When you assume an IAM role using Security Token Service (STS) or federate identity through an external Identity Provider (IdP) using protocols like SAML or OIDC, you can also assign tags to the temporary session created. These tags, known as principal tags, are accessible within the request context and can be utilized for making authorization decisions.
Therefore, we have not only metadata regarding the objects involved in an authorization request, but also information about the principals participating in the request and the overall context in which the request was initiated. Leveraging this data, IAM policies can be written to allow or deny requests by utilizing policy Conditions that compare the attached metadata of a principal in a request with that of a target resource.
One of the key advantages of Attribute Based Access Control (ABAC) is its ability to significantly reduce the number of policies required to achieve desired goals. This streamlined approach makes it easier for teams to scale and manage access control effectively.
How To Use ABAC
- Create your user or role with the right tagging. Users can be either IAM users or federated users from Microsoft AD or other services like Okta. User tag example, Tag key = Application, Value=app-xx
- Create resources with the right tagging. Almost all AWS resources support tagging. In my example, I am adding tags for EC2 instances. (Application: app-xx)
- Create a policy with a condition that matches the resource tag and principle tag.

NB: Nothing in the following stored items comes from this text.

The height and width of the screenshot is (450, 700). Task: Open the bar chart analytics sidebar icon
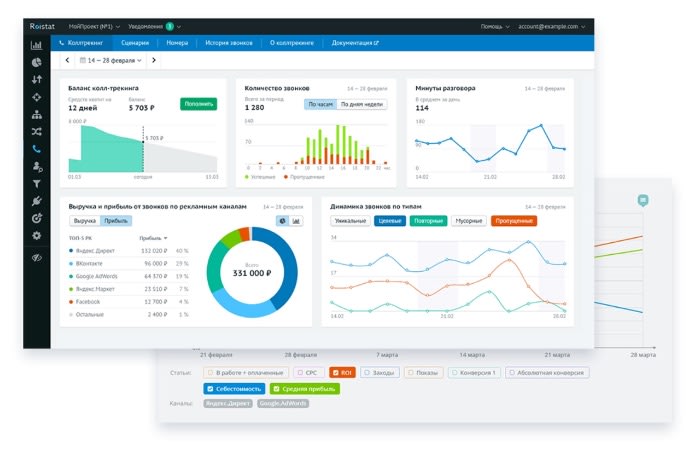pos(37,44)
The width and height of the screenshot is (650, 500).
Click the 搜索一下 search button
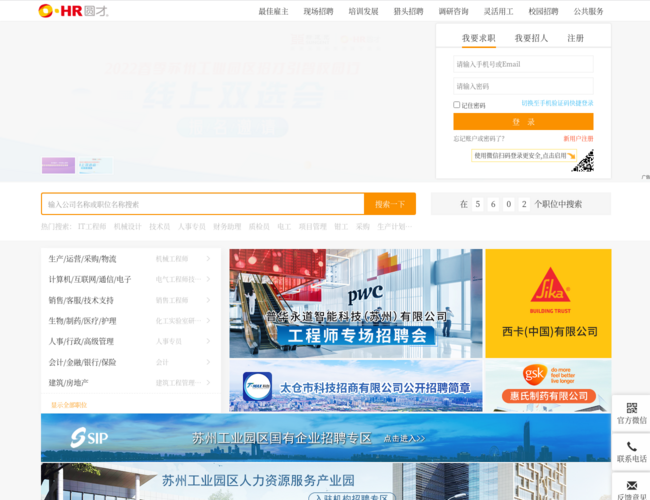(x=390, y=204)
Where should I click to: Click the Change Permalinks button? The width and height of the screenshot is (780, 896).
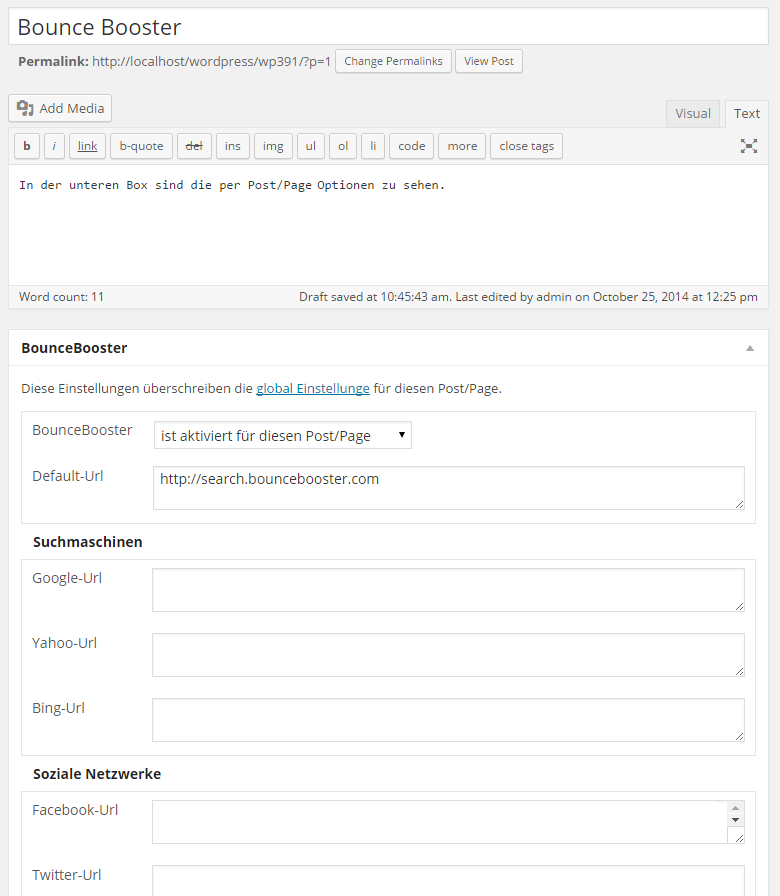[393, 61]
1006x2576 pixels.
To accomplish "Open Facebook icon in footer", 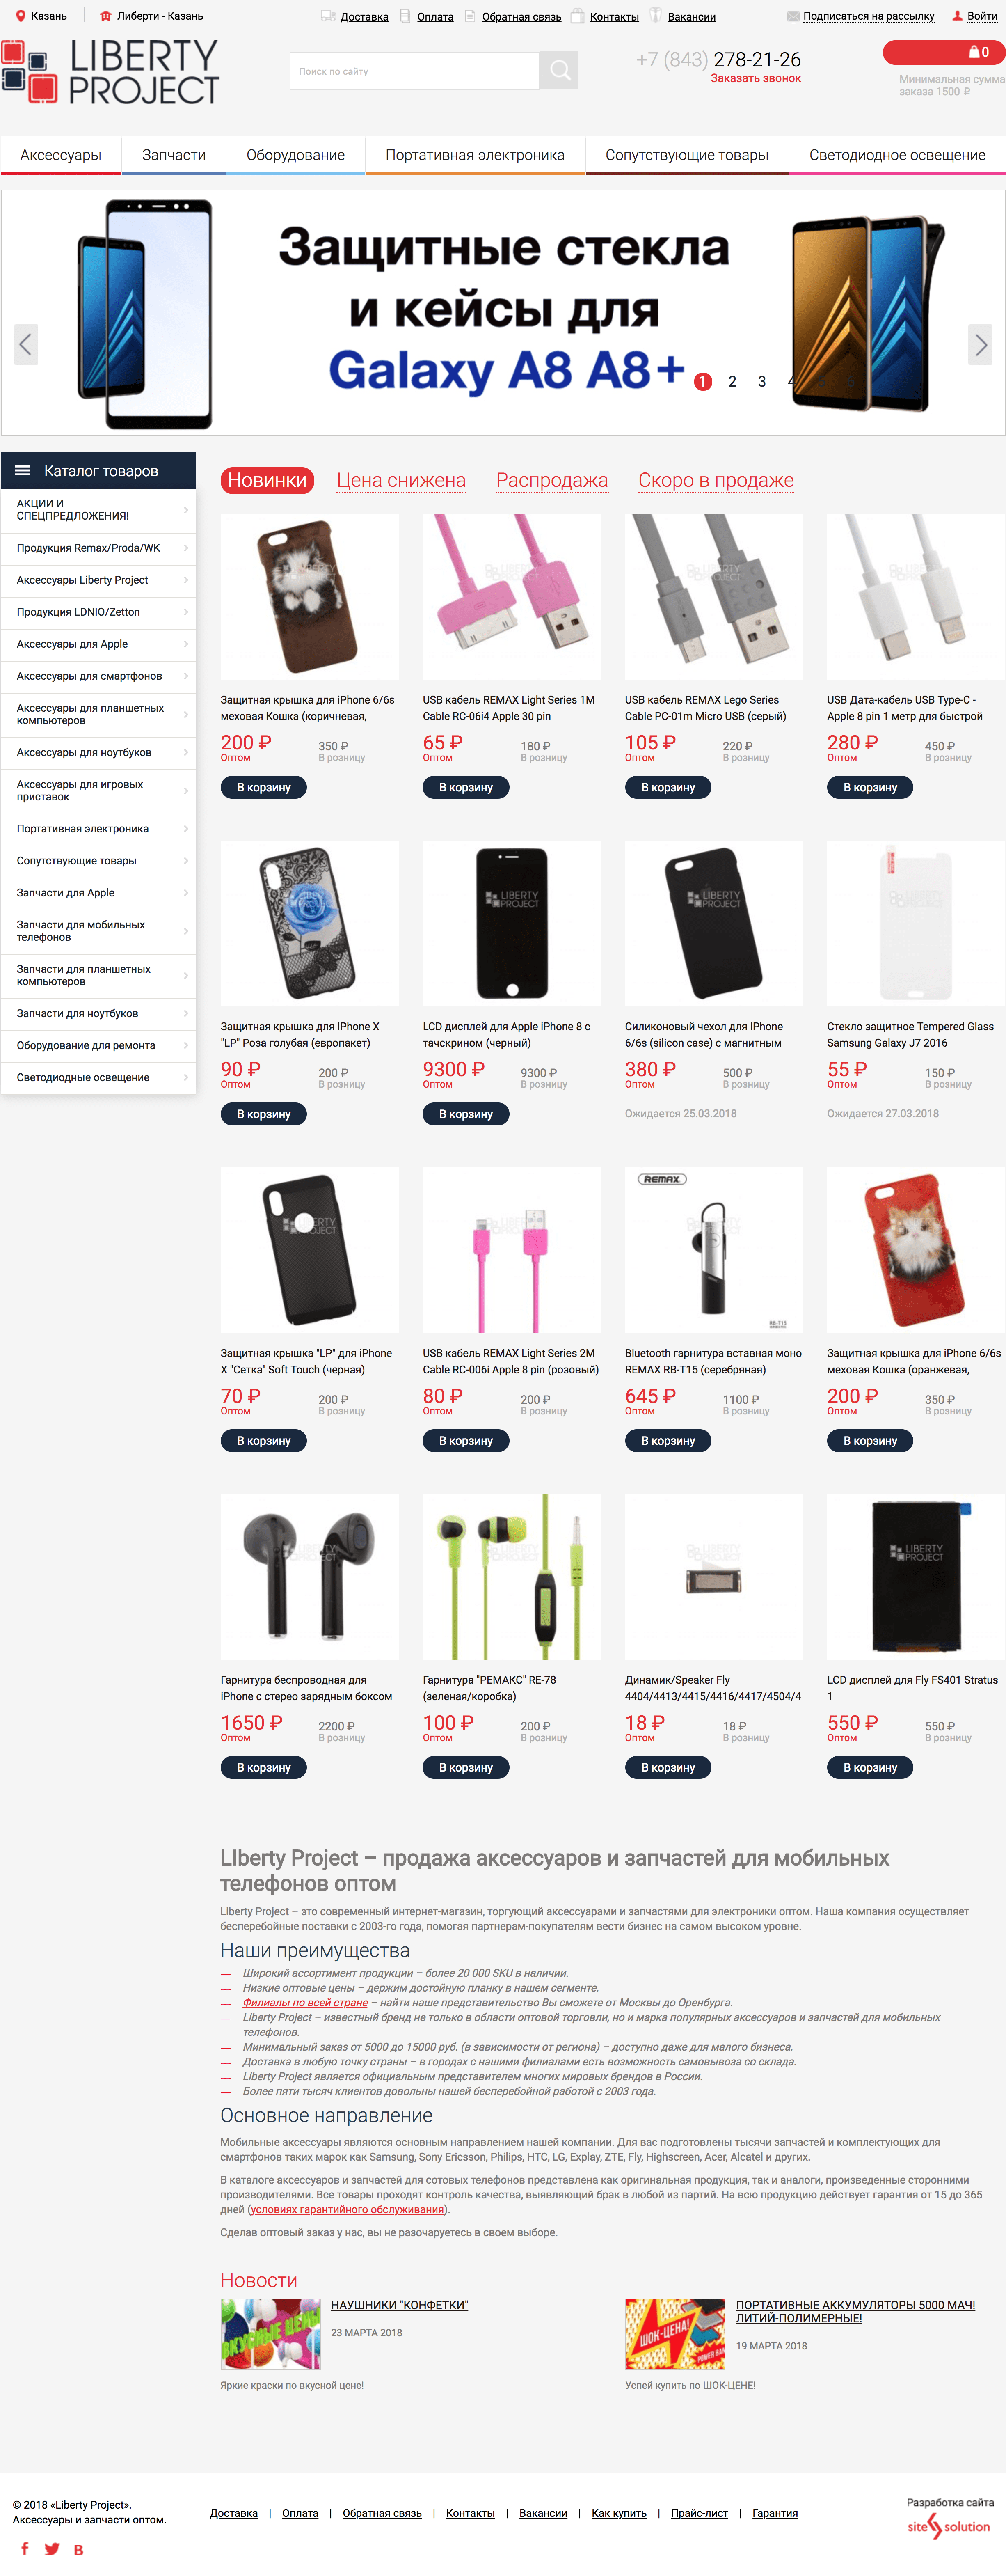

I have set the action to start or stop instances.
- Please note that permission will be granted to app1-user to app1-server when their application tag values will be matched. i.e, "app-1"
"Action": ["ec2:StartInstances", "ec2:StopInstances"],
Thus, you don't need an IAM policy for each user/role to manage their own servers. Only one policy will use the condition and provide access to the users to their respective servers.
Restrict Access to Tags
To ensure secure authorization decisions based on resource tags in IAM policies, it is crucial to limit access to tag creation and modification. By enforcing these restrictions, users cannot grant themselves unauthorized access by manipulating resource tags.
Fortunately, IAM policy conditions enable the implementation of such restrictions. AWS offers a globally available context key called
aws:TagKeys that allows for the control and restriction of tags used in any request. This feature provides a straightforward method to enforce tag-related restrictions and maintain secure access control.
- ABAC & Consolidated Permission Sets: ABAC simplifies permission management by reducing the number of permission sets needed. No need for separate policies for each action, reducing complexity.
- Seamless Team Support: ABAC automatically grants permissions to new resources based on their properties, adapting access control as teams and resources evolve.
- Employee Attribute Integration: ABAC utilizes employee attributes from AWS SSO, leveraging existing corporate directory attributes for access control decisions and streamlining access management.
- Monitoring Resource Access: AWS CloudTrail enables monitoring of user sessions, tracking user activity, and reviewing logs to observe user attributes, enhancing security and audit capabilities.
Attribute-Based Access Control (ABAC) in AWS provides a powerful mechanism for implementing fine-grained access control and ensuring the security of your cloud infrastructure. By leveraging attributes and policies, organizations can achieve a higher level of control over resource access, enhance security, and meet compliance requirements. Understanding the components of AWS ABAC and following best practices will enable you to effectively implement and manage access control policies in your AWS environment, ensuring the confidentiality, integrity, and availability of your resources.